Francis lived as well as taught simplicity, and we need to follow his path today. We need to embrace a spiritual downward mobility to match our necessary environmental simplicity. Global climate change, in whatever form we understand it, challenges us to rethink our economics, politics, and spirituality. We must live more simply so others can simply live, and many of these “others” are our future unborn generations. If we love our grandchildren and their unborn children, our calling is to preserve their world and this means taking, in our case, a twenty-first century pathway of St. Francis. We don’t need to wear a loin cloth, or scorn material possessions to live more simply. Still, we need to live with modesty, walking gently on the earth and focusing more on processes (experiences) than possessions.

Francis appreciated embodiment and the non-human world. Though steeped in the doctrines of the church, especially original sin and denigration of the temporal in light of eternity, Francis was surprisingly this-worldly and incarnational in his approach to life. We are called to love God in the flesh and this means caring for our bodies and the bodies of others. It also means seeing the presence of God revealing itself to us in the non-human world. Non-human creatures have value apart from our interests and make an ethical claim on us. They are not at our disposal; we must adapt to their needs and honor their feelings, especially the reality of suffering among non-humans. This inspires an earth-ethic, honoring brother sun, sister moon, the birds of the air, the animals of the field, and the sea creatures.
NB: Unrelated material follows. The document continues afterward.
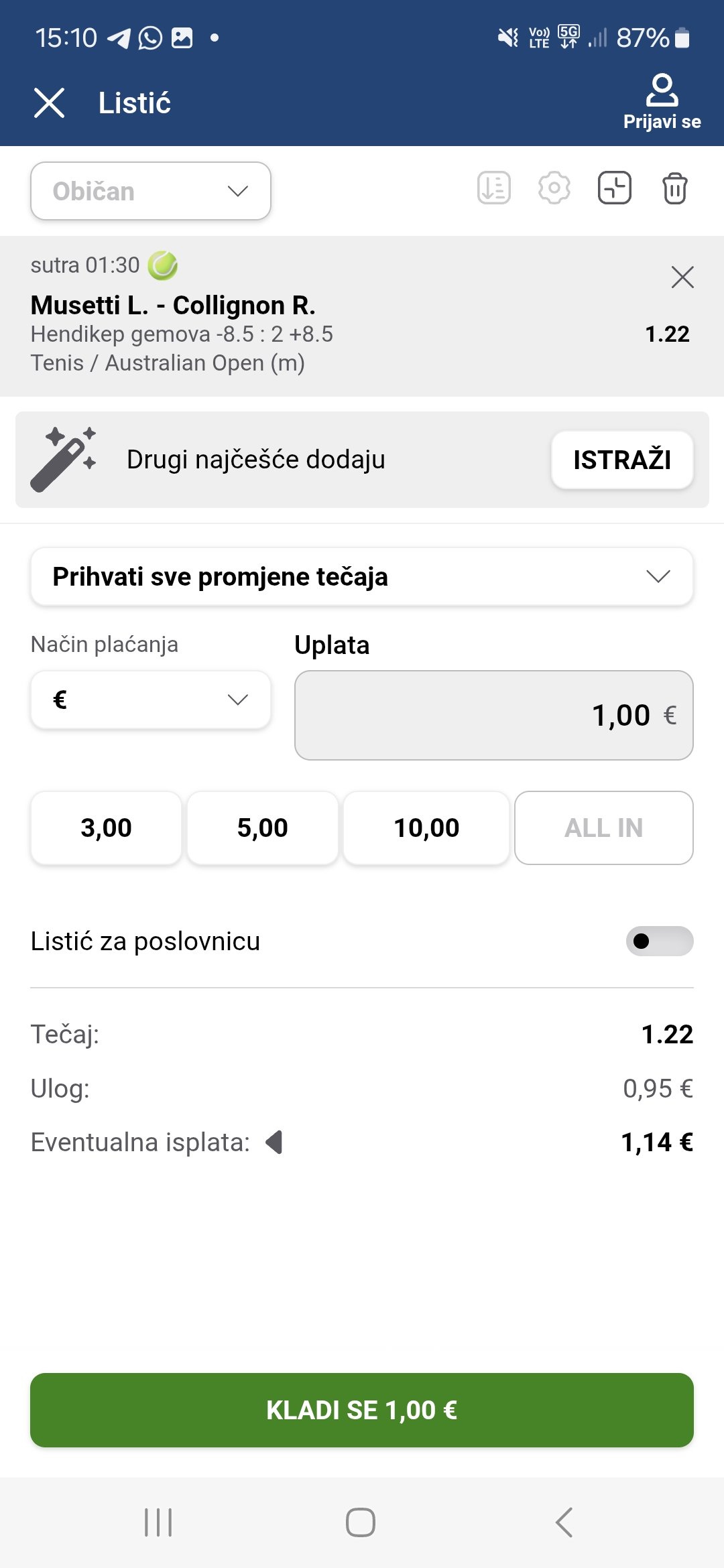
Task: Select the 3,00 quick stake
Action: [106, 828]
Francis aimed at an egalitarian, non-hierarchical world, and a non-hierarchal and egalitarian church. Following Jesus’ welcome table, Francis affirmed that everyone belonged at God’s table; the church was to be inclusive in practice. There is no “other,” no one totally alien from us. Francis sought to reach out to Muslims despite the vitriol of the Crusades. He reminds us that the goal of our policies today, especially with the Arab and Muslim world, should aim at friendship and not annihilation. We may not be able to hug members of ISIS, and we must find ways to neutralize their power, but we need not demonize them. Can we see God’s presence – Allah’s presence – in an ISIS militant? This isn’t easy, especially when they mercilessly kill others, whose deaths call for military action on our part.

Francis may have “saved” Western Christianity many centuries ago. The pathway he took is saving the church in its many manifestations today through its challenge to embody radical grace and affirmation of all God’s human and non-human creation.